The real tradeoffs are structural rather than fee-based. Upside is capped on three of the nine strategies and effectively capped by participation-rate limits on the rest, so this will not track a strong bull market dollar-for-dollar. The fixed account's current rate is only guaranteed for the first contract year before it can move on each anniversary. And the death benefit here is the standard version — the greater of Account Value plus appreciation-to-date or the Minimum Guaranteed Surrender Value — rather than an enhanced death benefit some competing contracts offer. Larger withdrawals above the free amount can still trigger both a surrender charge and an MVA.
Product snapshot
| Feature | Details |
|---|---|
| Product Type | Fixed Indexed Annuity |
| Surrender Period | 5 years |
| Issue Ages | 18-85 |
| Minimum Premium | $25,000 |
| Indices | S&P 500, Russell 2000, MSCI EAFE, PIMCO Global Optima Index, ML Strategic Balanced Index, Franklin Quality Dividend Index |
| Crediting Methods | Annual Point-to-Point, 5-Year Term End Point, Annual Performance Triggered |
| Free Withdrawal | 10% of previous Account Anniversary Value after year one; must leave $2,500 in account |
| MGSV | 87.5% of premiums at 1-3% |
| Death Benefit | Greater of Account Value plus appreciation-to-date, or Minimum Guaranteed Surrender Value |
| Income Rider | Optional |
| Premium Bonus | None |
| Availability | Not available in New York. Product variations approved in AK, MN, MO, NJ, OR, PA, UT, WA. |
Carrier snapshot
Legal Entity: The Variable Annuity Life Insurance Company
Parent: Corebridge Financial
A.M. Best Rating: A
Final take
Power Index 5 Elite is a solid fit for someone who wants accumulation potential with principal protection from an A-rated Corebridge Financial carrier, and who would rather commit for 5 years than 7. The nine-strategy index menu and the guaranteed 5% participation floor on the uncapped strategies give it real depth for a shorter-duration product, and the absence of any base-contract fee is a genuine plus.

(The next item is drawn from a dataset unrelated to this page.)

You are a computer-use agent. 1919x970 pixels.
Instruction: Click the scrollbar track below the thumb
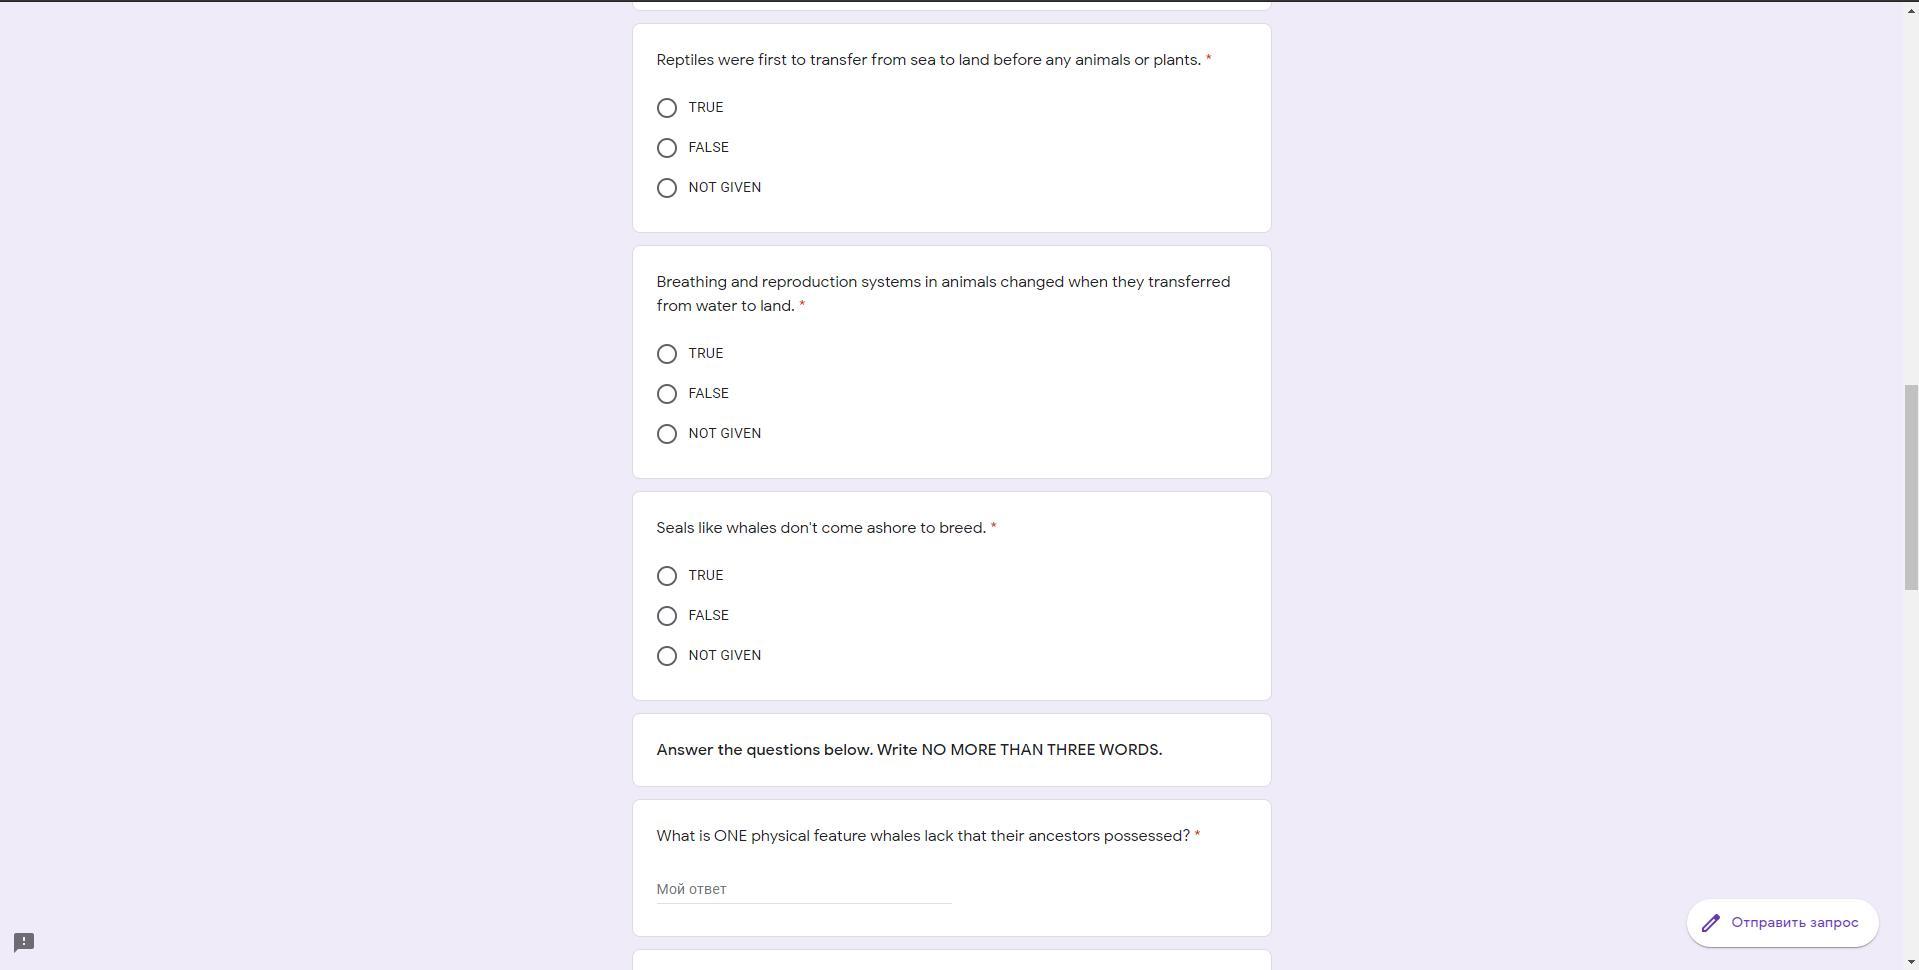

This is not the right annuity for everyone. Someone whose primary goal is guaranteed lifetime income should look at the optional rider version of this contract or a different product built around income from day one. But for accumulation-focused buyers who want protection, a varied crediting menu, and a shorter timeline than VALIC's 7-year sibling, Power Index 5 Elite is a good option worth comparing against similar 5-year FIAs.